### Task prompt
Output the entries exactly as they appear, from the first line through the line that contains "Switch to the".
══════════
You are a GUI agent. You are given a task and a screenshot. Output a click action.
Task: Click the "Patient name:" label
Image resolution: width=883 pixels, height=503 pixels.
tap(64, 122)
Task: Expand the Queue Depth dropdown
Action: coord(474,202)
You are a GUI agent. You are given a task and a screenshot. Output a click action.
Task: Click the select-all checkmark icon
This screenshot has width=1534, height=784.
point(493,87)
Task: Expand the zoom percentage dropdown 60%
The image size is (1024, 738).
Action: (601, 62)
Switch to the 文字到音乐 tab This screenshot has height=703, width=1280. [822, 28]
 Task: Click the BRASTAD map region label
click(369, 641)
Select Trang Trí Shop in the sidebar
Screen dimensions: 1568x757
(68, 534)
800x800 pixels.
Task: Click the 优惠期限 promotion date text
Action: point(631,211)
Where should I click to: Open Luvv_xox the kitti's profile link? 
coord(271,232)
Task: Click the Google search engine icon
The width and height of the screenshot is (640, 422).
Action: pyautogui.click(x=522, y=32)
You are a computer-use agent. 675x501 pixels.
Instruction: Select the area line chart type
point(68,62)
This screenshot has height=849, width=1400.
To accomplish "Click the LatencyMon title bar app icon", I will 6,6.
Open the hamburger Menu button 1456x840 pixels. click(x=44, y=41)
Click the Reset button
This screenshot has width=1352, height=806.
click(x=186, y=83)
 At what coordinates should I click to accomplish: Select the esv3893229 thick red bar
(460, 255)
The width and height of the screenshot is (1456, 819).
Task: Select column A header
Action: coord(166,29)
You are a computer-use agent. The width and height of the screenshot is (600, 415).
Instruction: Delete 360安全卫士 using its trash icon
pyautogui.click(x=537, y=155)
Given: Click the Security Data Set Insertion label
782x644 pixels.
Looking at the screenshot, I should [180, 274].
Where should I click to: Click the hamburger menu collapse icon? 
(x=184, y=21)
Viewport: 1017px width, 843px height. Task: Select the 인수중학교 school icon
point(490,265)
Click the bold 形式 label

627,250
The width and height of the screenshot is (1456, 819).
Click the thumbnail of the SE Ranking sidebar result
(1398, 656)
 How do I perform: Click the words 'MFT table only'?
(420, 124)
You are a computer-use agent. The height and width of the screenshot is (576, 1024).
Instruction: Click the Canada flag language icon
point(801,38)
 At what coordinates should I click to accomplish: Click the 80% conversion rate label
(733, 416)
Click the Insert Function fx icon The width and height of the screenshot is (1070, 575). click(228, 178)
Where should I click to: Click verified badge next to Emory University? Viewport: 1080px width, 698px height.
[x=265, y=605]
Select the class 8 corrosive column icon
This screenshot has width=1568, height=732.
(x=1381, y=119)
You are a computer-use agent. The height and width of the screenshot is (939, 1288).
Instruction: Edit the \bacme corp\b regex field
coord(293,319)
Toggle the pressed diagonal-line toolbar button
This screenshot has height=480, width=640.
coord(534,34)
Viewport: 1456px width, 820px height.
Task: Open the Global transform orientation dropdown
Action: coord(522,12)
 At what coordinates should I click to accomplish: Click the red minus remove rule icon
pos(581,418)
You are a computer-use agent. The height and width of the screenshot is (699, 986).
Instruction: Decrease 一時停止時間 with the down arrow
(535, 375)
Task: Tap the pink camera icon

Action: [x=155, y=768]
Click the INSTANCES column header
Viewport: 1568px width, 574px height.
══════════
### Task answer
You are a GUI agent. You are given a task and a screenshot. Output a click action.
Task: Click the "Patient name:" label
Image resolution: width=883 pixels, height=503 pixels.
tap(64, 122)
Task: Expand the Queue Depth dropdown
Action: coord(474,202)
You are a GUI agent. You are given a task and a screenshot. Output a click action.
Task: Click the select-all checkmark icon
This screenshot has width=1534, height=784.
point(493,87)
Task: Expand the zoom percentage dropdown 60%
The image size is (1024, 738).
Action: (601, 62)
Switch to the 文字到音乐 tab This screenshot has height=703, width=1280. [822, 28]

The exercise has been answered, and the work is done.